(TASK DATA Opens)

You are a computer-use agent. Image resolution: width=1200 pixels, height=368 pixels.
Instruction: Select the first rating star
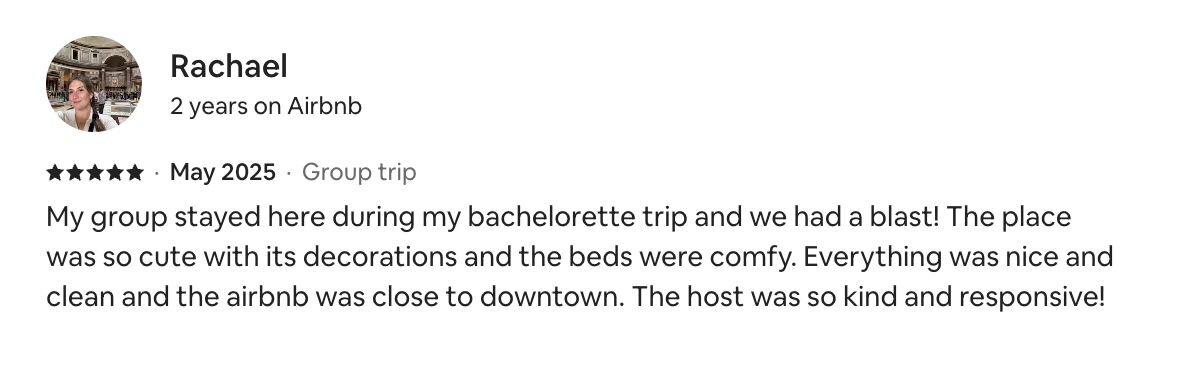click(x=55, y=173)
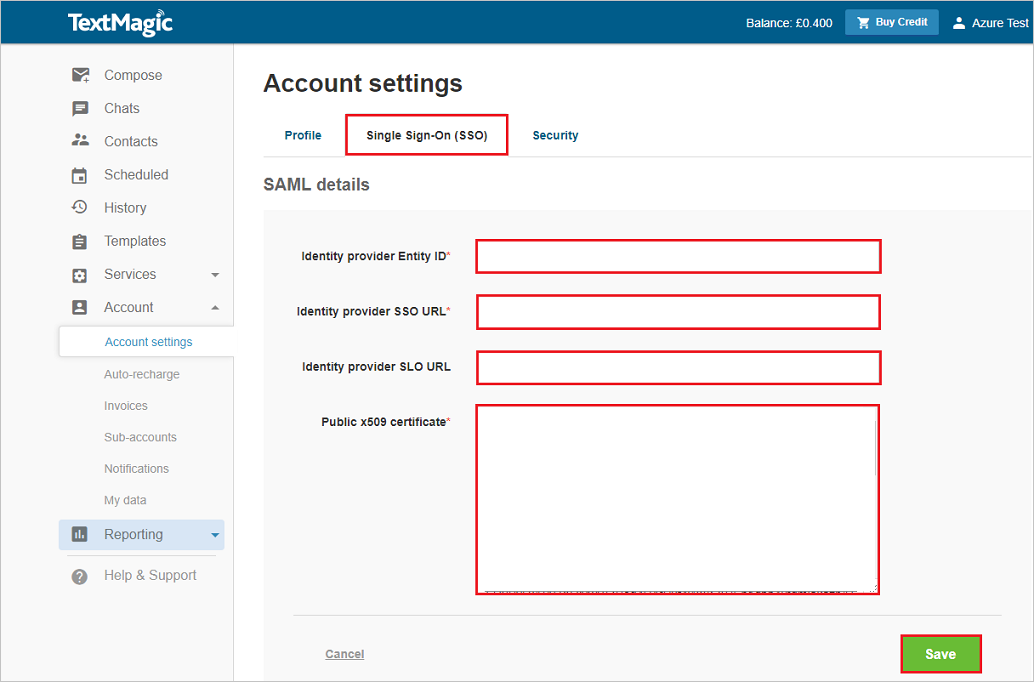Save the SAML details

click(x=940, y=653)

(TASK DATA Closes)

• [YOUR OBJECTIVE]: The output should be the material above, copied exactly, without its pictures.

• [ANSWER FOR THIS EXERCISE]:
You are a computer-use agent. Image resolution: width=1200 pixels, height=368 pixels.
Instruction: Select the first rating star
click(x=55, y=173)
Save the SAML details

click(x=940, y=653)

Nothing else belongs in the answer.